# ABT Cooking Temp



## bpiela

Hello all,

Is there anything wrong with cooking at a higher temp in order to get the Thanksgiving ABT's done faster?  I was thinking about using the vortex on my Weber Kettle but that is usually a hot and fast method.


----------



## HHYak

Looks like either way, just cook the bacon to your liking.





__





						Making ABT's, Atomic Buffalo Turds, Stuffed Smoked Jalapeño Peppers, easy and delicious!
					

This site is all about: Making ABTs, Stuffed Jalapenos, Jalapeno Poppers, Smoking Meat,Real BBQ, Making Sausage, Making Cheese,Brewing Beer,Caning,making bread in general making great food!

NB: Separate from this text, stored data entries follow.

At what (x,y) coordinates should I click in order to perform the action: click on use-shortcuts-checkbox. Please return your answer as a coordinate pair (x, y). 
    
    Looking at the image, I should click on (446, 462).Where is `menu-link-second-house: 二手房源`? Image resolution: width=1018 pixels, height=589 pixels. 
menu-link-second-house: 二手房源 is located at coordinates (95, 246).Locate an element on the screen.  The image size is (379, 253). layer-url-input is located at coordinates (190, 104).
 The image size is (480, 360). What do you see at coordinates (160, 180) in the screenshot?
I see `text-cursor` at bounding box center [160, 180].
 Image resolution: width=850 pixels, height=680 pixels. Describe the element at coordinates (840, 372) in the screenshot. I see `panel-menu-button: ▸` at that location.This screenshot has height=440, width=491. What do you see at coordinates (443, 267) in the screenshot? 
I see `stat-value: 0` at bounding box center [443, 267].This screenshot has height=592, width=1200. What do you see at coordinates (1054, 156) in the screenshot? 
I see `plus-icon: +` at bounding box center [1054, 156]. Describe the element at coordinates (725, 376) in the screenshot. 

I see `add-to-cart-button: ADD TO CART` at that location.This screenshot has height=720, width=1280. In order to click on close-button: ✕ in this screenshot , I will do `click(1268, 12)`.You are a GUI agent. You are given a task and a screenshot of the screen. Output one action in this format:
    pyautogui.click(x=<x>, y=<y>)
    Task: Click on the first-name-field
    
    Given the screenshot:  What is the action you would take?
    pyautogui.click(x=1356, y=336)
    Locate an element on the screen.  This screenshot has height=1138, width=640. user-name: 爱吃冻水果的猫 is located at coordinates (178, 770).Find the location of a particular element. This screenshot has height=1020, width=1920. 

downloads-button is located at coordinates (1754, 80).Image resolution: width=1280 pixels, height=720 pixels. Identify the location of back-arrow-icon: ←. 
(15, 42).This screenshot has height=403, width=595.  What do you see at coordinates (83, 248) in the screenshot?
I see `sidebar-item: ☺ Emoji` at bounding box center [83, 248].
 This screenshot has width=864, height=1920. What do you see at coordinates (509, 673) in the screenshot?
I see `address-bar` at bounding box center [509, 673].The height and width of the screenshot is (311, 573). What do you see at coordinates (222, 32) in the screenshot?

					www.deejayssmokepit.net


----------



## sandyut

I dont think it matters much.  just till the bacon it rendered and crispy provided you are not using raw meat in the filling, then monitor temps.


----------



## gmc2003

The higher heat from the Vortex may cause the cheese to run out. Depending on how your making them. 

Chris


----------



## bpiela

I am going to give it a try.  I will point the top of the jalapenos to the outside of the grill and do my best to keep them as far away from the center as possible.  We will see what happens.


----------



## SmokinAl

As said above at high or low temps(I prefer at least 270-280) the main thing is to keep the cheese from running out, and get the bacon crispy!
Al


----------



## bpiela

I kept an eye on them. After an hour on the Kettle with the vortex, there was cheese running out.  Because of very windy weather, I removed them from the grill and finished in the oven at 400 for another 15 mins.  Some cheese did run out, which I think that is just going to happen no matter what.  If you pack the jalapenos to the top with the cream cheese mixture, it eventually has to melt and it will need more space.  The 15 mins in the oven finished off the bacon and they ended up being delicious.  Thanks for everyone's advice and thanks Jeff for the recipe!


----------



## SmokinVOLfan

I like to do mine at 250 for 2 hours. Usually end up with crispy bacon and cheese mixture just barely bubbling out!


----------



## bpiela

Ok.  Good to know!


----------